Quail Hill Publishing
April, 2013, $17.99 trade paperback, $4.99 eBook
Reviewed by Michael R. Collings
The Idaho Batholith is a gigantic granite intrusion covering thousands of square miles in the center of the state, formed at a time when dinosaurs still roamed the lowlands of nearby Montana at will. In spite of the age of its constituent rocks, it is rough, raw, with sharp peaks and steep valleys, cut by the Salmon River—locally known as the “River of No Return.” No major thoroughfares transect the wilderness; there are no major cities or towns located in its rugged landscapes. Few people are even familiar with how utterly empty the region is.
I’ve driven some of the highways on its periphery and have been mightily impressed with the loneliness the area, the sense of nature overwhelming petty human efforts to encroach on its isolation. Everything about the region speaks of remoteness, solitude, reclusiveness. Even its earliest American explorers, Lewis and Clark, found it impossible to travel on its wild waters…hence its local name.
It is almost as if something—something unknown and unknowable—has restrained incursions into the emptiness. As if….

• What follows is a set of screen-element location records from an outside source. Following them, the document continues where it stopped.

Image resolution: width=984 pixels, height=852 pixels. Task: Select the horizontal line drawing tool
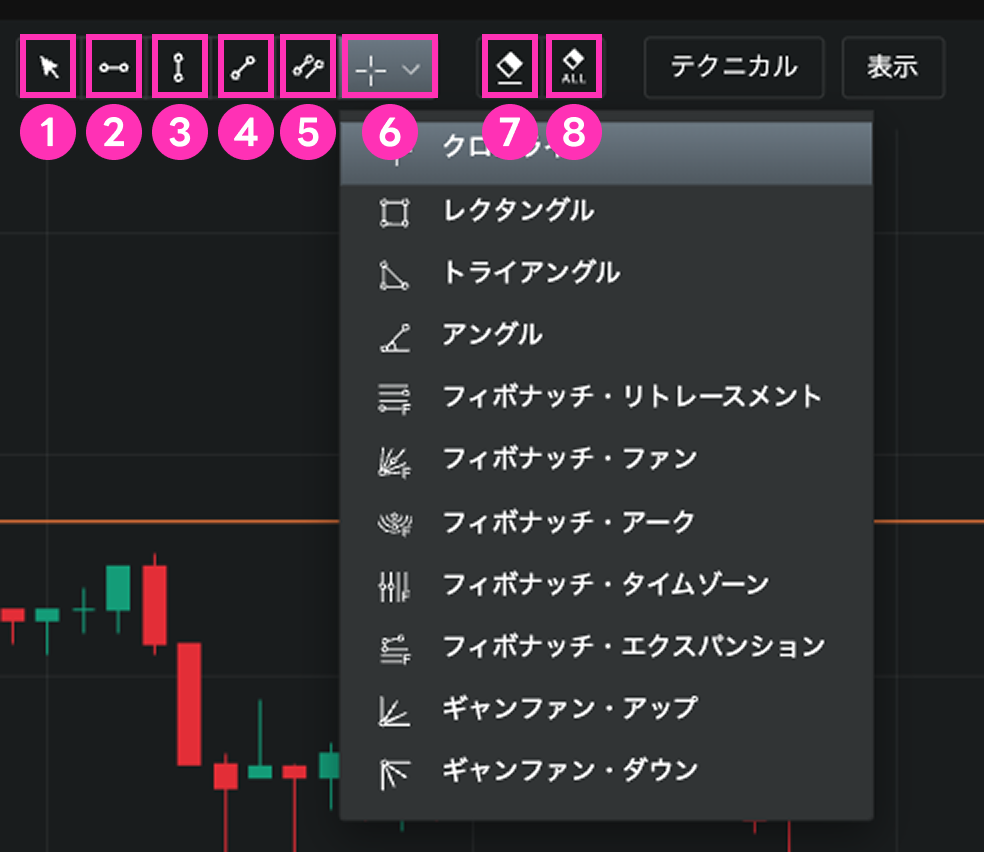pyautogui.click(x=114, y=67)
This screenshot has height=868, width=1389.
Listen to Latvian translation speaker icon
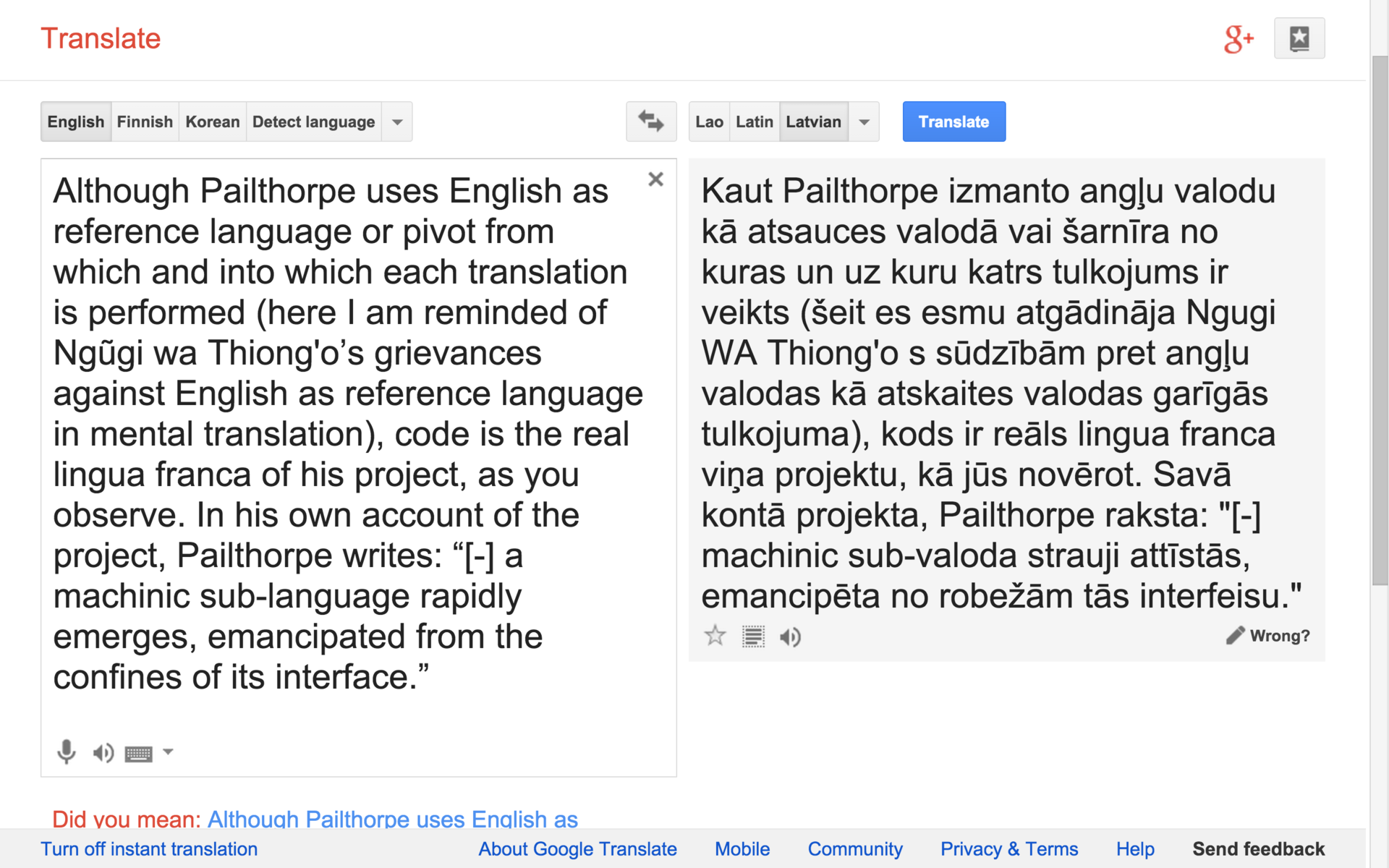point(789,637)
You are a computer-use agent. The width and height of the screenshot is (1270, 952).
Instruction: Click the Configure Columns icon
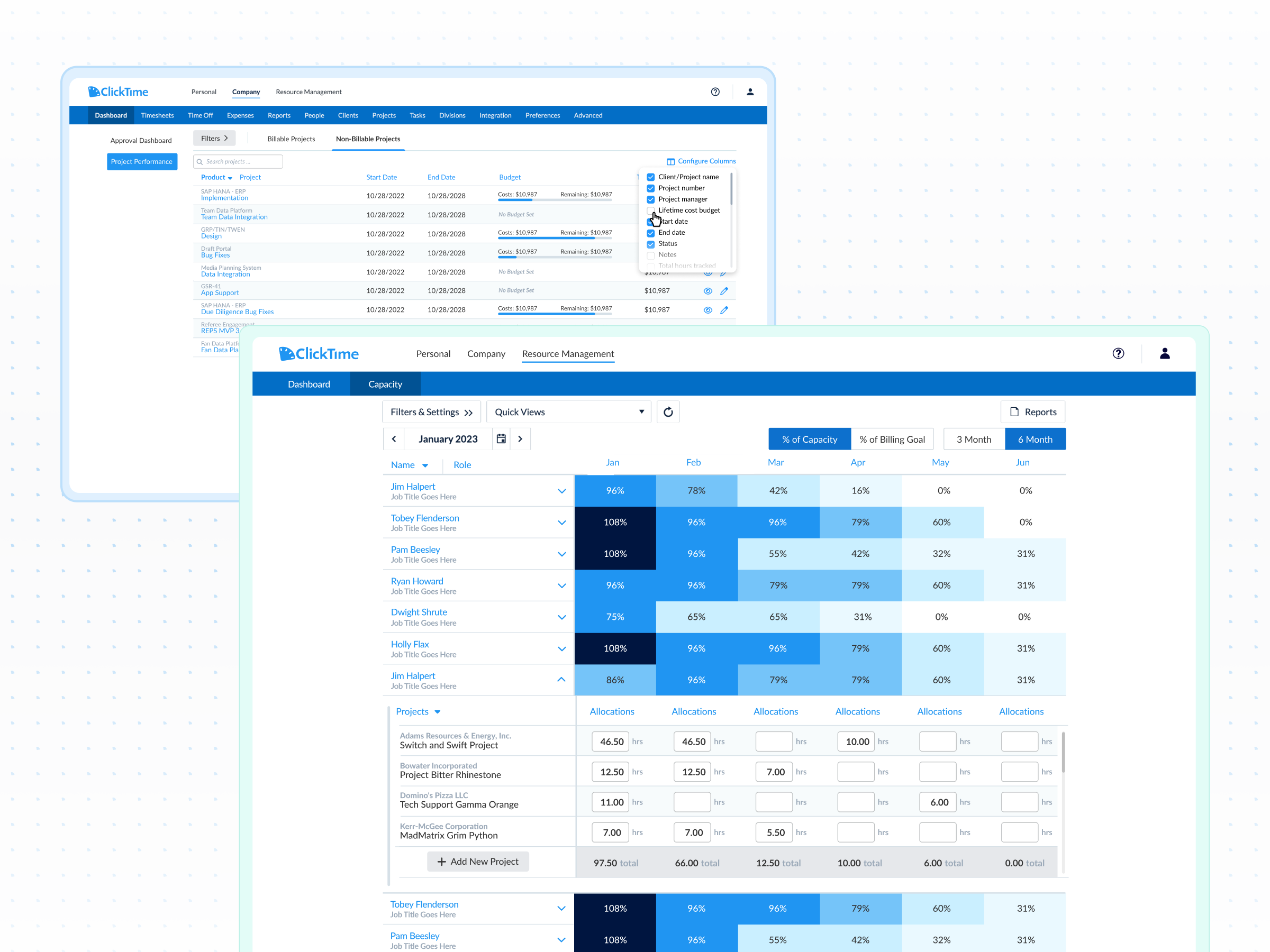pos(670,161)
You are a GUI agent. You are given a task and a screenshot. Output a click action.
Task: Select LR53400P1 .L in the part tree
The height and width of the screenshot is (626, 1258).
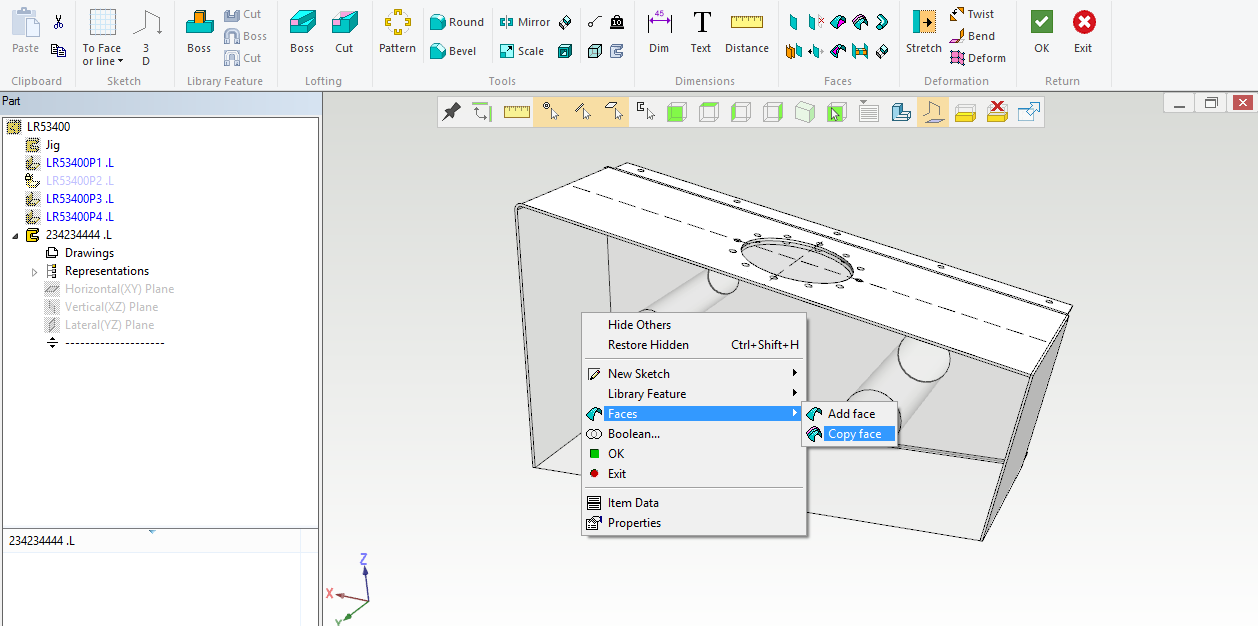click(79, 163)
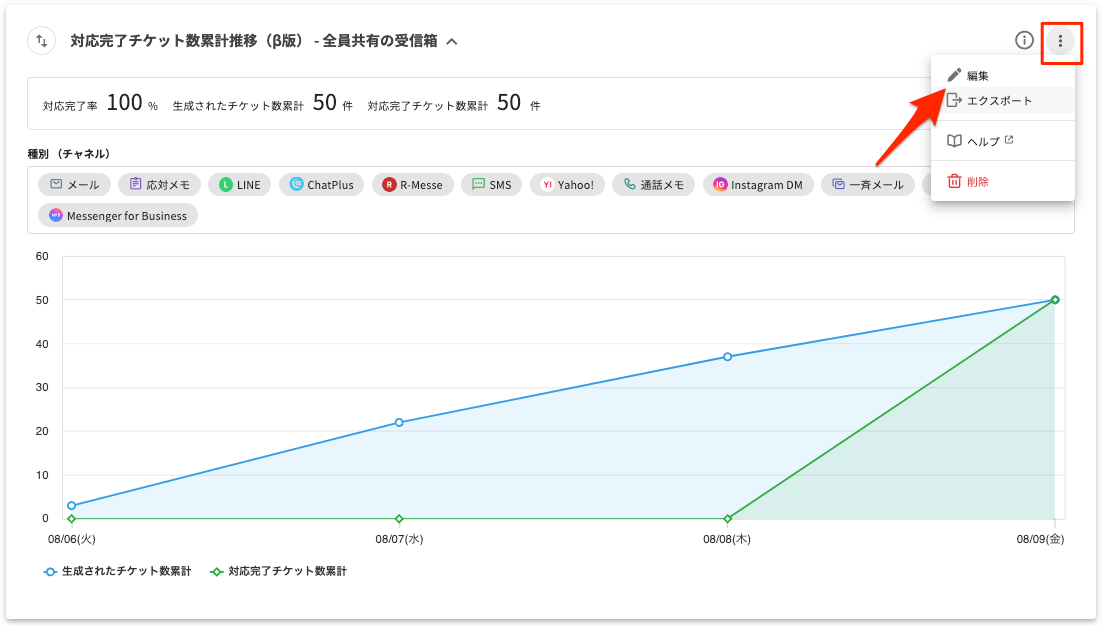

Joanne Pence’s highly enjoyable paranormal novel looks into that as if and narrates a story of occult secrets centuries old and mortally dangerous to explore, all focusing on the granite wildness of central Idaho. Her characters range from a middle-aged university professor guiding archeology students on a field trip; to Indiana Jones-style action-adventure types; to hard-muscled, well-armed mercenaries packing the most sophisticated firepower; to old-West style lawmen; to psychically wounded men and women confronting the coldest of all mysteries—Death itself.
Her landscapes include not only the Idaho wilderness but places both exotic and familiar: the deserts of Mongolia, the crowded streets of Jerusalem, the stuffy museums of Paris, the inextricable complexities—both physical and psychological—of Washington, D.C., and the rarified reaches of “Big Pharm” in New York. With each change in locale, Pense brings sufficient details to create believable situations, although she is at her best in limning the virtually untouched world of the great Batholith.
Her plot is both convoluted and direct. It hinges on a single “what if”: What if, centuries ago, an alchemical adept had secreted in the heart of Idaho a long-forgotten book, a treatise dating back to the beginnings of the Christian era, that contained the key to transmutation—to the ancient study devoted not simply to creating gold from base metals but also to transforming frail, time-bound man into an immortal…a god?
As odd as this might sound—central Idaho?—Pense crosses her Ts and dots her Is in constructing a web of events that make it plausible. Does she depend on coincidence in bringing together her wide cast of subjects? Yes, but ultimately, in the world of Ancient Echoes, there are no coincidences; there are only the manipulations and machinations by proto-chemists who unraveled the greatest mystery of all and must now live with the blessing—and the curse—of immortality.
Along the way from outer Mongolia to central Idaho, readers will confront the unanticipated, the unbelievable: a centuries-old corpse, flawlessly preserved, that triggers the final round of events; two perfect columns of living granite, topped with, of all things, Egyptian hieroglyphs, that might or might not be portals to another world; and—perhaps most fascinating of all—creatures unknown to science, unidentifiable, horrific, and deadly.
An intriguing blend of history, action-adventure, religious speculation, alchemy (theoretical, philosophical, and practical), and horror, with occasional touches of psychological thriller and romance, Ancient Echoes is a well-crafted tale designed to entertain and perhaps even enlighten.